Set 1 (58 megs)
Set 2 (41 megs)
The band for the evening was a tight quartet of TQ Berg (guitar), Dennis Jolin (guitar), Jesse Silvertrees (djembe, voice, and piano), and Me Woods (keyboard and voice). Challengers included a few Chai House regulars and several old friends who had come out to help celebrate the last JCR for a while.
Set 1 warmed up with a deep, melancholy prelude of Def Leppard style guitar-arpeggiations. TQ picked up a variant of Dennis' line so quickly here that I didn't know who had started first and was convinced it must have been a riff that TQ had been playing with at home (Dennis is playing it first on the recording at least, but who knows what happened before I started up the Edirol...?). Then at the beginning of set 2 -- where TQ *did* start off with a riff from one of his old compositions (omitted here in the recording) -- Dennis somehow telepathically hooks up and spontaneously weaves a spot-on 2nd guitar part. Especially in the second case, I was certain they must've been rehearsing these bits, but apparently not!
Finished challenge-sheets started appearing near the projector during the prelude, starting with a "musical experience in 10 words or less" and continuing through fresh new versions of just about all of the current challenge styles. Highlights appear throughout the evening, but some of my favorite 'juggles' of the night happen towards the end of Set 1, including one of my favorite Abstract Graphical Scores (built entirely of recognizable forms while nonetheless retaining strong abstract (gestural) properties), another highly exploratory and rousing version of "5 Adjectives", and a particularly ridiculous version of "The Key" to close the set.
Set 2 had some fun moments as well, jumping right in with a truncated story about Sasquatch the Labor Negotiator and continuing boozily through to the closing "Style Blender".
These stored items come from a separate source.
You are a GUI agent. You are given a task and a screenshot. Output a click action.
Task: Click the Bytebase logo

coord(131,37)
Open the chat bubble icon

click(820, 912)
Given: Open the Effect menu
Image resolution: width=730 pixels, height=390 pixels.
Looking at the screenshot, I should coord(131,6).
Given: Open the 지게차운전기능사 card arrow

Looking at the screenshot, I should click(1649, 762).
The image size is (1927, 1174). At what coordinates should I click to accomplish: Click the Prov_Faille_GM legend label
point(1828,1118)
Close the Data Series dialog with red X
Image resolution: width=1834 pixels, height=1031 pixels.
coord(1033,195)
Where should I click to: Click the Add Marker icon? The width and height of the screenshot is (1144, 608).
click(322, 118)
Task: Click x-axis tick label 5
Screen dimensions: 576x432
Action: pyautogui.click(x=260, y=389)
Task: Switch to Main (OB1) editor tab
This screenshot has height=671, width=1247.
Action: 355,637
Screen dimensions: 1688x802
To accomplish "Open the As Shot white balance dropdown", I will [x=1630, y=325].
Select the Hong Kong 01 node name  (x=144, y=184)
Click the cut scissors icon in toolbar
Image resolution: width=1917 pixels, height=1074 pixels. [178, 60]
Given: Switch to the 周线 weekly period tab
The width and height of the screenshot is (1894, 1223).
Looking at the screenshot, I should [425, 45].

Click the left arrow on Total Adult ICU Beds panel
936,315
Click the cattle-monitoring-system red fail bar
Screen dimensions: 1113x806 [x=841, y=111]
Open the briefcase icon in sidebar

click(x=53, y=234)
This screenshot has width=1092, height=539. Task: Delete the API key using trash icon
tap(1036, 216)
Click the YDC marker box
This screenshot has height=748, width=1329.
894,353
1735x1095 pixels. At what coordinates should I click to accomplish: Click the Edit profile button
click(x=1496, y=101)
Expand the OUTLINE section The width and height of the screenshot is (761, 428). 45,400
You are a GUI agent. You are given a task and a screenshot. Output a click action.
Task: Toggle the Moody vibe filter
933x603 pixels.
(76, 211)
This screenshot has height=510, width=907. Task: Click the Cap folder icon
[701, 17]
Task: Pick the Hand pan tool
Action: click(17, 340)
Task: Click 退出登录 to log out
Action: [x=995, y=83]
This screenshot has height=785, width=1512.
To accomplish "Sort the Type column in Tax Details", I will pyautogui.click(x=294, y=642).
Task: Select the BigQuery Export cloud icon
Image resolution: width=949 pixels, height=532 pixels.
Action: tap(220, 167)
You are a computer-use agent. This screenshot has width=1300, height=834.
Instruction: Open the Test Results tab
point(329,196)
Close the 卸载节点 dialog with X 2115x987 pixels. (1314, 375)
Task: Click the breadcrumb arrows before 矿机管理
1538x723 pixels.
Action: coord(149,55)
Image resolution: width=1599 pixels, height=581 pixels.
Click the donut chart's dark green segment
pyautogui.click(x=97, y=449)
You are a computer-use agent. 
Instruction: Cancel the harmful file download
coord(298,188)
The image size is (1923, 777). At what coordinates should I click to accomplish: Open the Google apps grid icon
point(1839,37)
So that's about it for this one for me. While we're quickly coming to the end of the NBP (at Mr. Spot's Chai House) recordings, I wouldn't worry about this blog drying up any time soon. I doubt that even this sad situation is going to be able to kick this 'walking-with-spontaneous-music-and-worshipping-the-footprints' monkey off my back. But man, it's gonna be tough both to leave this fantastic ongoing gig at the Chai House behind and to try to decipher some of its significance for me. Luckily there's still one left so I can put that off for now! :) So, if you're reading this before Tuesday, January 26th, 2010, there's still time to come out and celebrate one last time with us as the 'Woodland Acoustic Orchestra'. As always, please add your own liner-notes here in the comments and I hope to see you again soon!
4 comments:
First riff first set is all Dennis.
is that "space-age" or "space-ape"??
drjefirp
I think it's "space age", but now I kinda wish I'd read it as "space ape"! Could've really brought a nice fuzzy, sign-languagey, cryogenic freezy quality out of the guitars...
The Ike Willis laugh just after 8:00 in the 1st set is hilarious.